Anna Williams-Bonner has taken care of business. That is to say, she’s taken care of her husband, bestselling novelist Jacob Finch Bonner, and laid to rest those anonymous accusations of plagiarism that so tormented him. Now she is living the contented life of a literary widow, enjoying her husband’s royalty checks in perpetuity, but for the second time in her life, a work of fiction intercedes, and this time it’s her own debut novel, The Afterword. After all, how hard can it really be to write a universally lauded bestseller?

But when Anna publishes her book and indulges in her own literary acclaim, she begins to receive excerpts of a novel she never expected to see again, a novel that should no longer exist. That it does means something has gone very wrong, and someone out there knows far too much: about her late brother, her late husband, and just possibly... Anna, herself. What does this person want and what are they prepared to do? She has come too far, and worked too hard, to lose what she values most: the sole and uncontested right to her own story. And she is, by any standard, a master storyteller.

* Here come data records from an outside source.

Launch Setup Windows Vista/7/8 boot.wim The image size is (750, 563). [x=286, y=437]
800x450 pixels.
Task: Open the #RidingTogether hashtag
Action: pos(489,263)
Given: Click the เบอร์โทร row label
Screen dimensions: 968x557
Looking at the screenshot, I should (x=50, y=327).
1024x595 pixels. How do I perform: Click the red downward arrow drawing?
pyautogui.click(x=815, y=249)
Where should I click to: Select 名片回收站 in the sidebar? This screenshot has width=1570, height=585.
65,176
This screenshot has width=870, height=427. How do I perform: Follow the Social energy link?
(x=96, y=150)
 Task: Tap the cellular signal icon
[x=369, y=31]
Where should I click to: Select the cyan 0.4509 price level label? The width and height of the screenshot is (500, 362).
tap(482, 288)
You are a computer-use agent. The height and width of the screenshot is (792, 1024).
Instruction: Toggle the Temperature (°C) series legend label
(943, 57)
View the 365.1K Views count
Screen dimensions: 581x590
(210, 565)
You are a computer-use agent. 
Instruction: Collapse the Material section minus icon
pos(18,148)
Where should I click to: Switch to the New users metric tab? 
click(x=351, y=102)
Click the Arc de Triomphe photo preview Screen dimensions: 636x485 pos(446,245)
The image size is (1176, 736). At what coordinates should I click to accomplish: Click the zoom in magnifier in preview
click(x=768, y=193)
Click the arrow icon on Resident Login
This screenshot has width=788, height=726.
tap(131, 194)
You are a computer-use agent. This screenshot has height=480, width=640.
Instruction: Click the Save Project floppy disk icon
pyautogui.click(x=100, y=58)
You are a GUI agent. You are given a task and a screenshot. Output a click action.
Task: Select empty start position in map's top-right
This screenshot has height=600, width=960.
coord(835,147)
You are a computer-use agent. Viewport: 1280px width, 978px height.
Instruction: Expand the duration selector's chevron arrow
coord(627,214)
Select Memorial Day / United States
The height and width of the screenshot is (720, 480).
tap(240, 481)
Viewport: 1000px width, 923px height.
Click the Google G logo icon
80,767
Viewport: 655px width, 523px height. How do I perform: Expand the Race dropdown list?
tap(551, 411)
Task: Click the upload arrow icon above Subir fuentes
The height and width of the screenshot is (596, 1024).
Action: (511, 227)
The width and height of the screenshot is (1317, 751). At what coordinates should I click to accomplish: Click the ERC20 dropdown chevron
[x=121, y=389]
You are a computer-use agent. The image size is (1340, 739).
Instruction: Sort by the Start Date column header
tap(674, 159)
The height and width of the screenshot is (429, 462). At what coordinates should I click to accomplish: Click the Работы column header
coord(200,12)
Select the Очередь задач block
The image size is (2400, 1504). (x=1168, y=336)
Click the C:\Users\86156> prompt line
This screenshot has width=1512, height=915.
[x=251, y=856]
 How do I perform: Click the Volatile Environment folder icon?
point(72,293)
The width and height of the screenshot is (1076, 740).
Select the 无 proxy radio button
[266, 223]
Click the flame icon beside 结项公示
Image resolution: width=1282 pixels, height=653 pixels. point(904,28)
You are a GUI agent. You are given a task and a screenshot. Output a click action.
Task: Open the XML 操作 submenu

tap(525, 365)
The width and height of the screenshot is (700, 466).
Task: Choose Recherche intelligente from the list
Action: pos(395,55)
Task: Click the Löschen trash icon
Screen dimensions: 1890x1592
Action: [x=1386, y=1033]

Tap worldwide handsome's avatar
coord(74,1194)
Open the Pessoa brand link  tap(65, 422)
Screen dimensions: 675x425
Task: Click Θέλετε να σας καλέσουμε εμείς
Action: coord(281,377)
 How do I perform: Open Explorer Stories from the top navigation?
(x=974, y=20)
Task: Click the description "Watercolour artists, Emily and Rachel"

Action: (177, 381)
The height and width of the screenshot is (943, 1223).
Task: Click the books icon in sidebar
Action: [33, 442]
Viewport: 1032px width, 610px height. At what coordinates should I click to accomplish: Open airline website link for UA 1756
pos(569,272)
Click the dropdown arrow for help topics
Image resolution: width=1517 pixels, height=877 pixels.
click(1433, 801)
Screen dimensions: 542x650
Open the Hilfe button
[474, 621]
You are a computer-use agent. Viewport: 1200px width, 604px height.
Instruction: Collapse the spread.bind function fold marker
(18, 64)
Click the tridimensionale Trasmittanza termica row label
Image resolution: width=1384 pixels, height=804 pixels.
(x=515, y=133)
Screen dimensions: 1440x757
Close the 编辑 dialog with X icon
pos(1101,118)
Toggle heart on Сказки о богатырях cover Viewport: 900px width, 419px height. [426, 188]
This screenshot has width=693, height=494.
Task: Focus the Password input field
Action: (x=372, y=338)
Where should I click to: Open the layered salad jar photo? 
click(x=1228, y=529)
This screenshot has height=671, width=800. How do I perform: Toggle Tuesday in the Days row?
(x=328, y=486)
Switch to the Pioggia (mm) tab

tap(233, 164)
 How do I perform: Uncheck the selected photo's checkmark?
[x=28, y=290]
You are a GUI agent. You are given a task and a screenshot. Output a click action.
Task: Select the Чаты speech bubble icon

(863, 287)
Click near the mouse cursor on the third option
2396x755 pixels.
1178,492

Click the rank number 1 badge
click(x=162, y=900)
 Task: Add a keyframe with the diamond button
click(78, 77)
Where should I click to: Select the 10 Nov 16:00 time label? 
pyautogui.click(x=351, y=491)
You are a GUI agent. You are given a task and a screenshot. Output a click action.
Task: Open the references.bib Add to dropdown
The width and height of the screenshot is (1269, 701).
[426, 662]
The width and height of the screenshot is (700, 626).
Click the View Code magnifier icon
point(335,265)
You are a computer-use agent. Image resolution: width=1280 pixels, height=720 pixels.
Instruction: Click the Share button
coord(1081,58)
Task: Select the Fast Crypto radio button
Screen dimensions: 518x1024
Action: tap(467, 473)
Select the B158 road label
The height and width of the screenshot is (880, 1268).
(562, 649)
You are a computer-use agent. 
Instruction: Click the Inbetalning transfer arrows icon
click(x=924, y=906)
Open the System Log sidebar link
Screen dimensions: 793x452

With her signature wit and sardonic humor, Jean Hanff Korelitz gives readers an antihero to root for while illuminating and satirizing the world of publishing in this deliciously fun and suspenseful read.

 

ABOUT

Jean Hanff Korelitz was born and raised in New York City and educated at Dartmouth College and Clare College, Cambridge. She is the author of the novels: The Sequel (a sequel to The Plot), coming October 1st, 2024, The Latecomer (limited series adaptation forthcoming from Kristen Campo’s Campout Productions and Bruna Papandrea’s Made Up Stories), The Plot (adaptation forthcoming from Hulu, to star Mahershala Ali), You Should Have Known (Adapted for HBO as “The Undoing” by David E. Kelley, directed by Susanne Bier and starring Nicole Kidman, Hugh Grant and Donald Sutherland), Admission (adapted as the 2013 film of the same name, starring Tina Fey, Lily Tomlin and Paul Rudd), The Devil and Webster, The White Rose, The Sabbathday River and A Jury of Her Peers, as well as a middle-grade reader, Interference Powder, and a collection of poetry, The Properties of Breath

With her husband, Irish poet Paul Muldoon, she adapted James Joyce’s “The Dead” as an immersive theatrical event, THE DEAD, 1904. The play was produced by Dot Dot Productions, LLC, for the Irish Repertory Theatre and performed at New York's American Irish Historical Society for seven week runs in 2016, 2017, and 2018. The production is schedule to return in the fall of 2024.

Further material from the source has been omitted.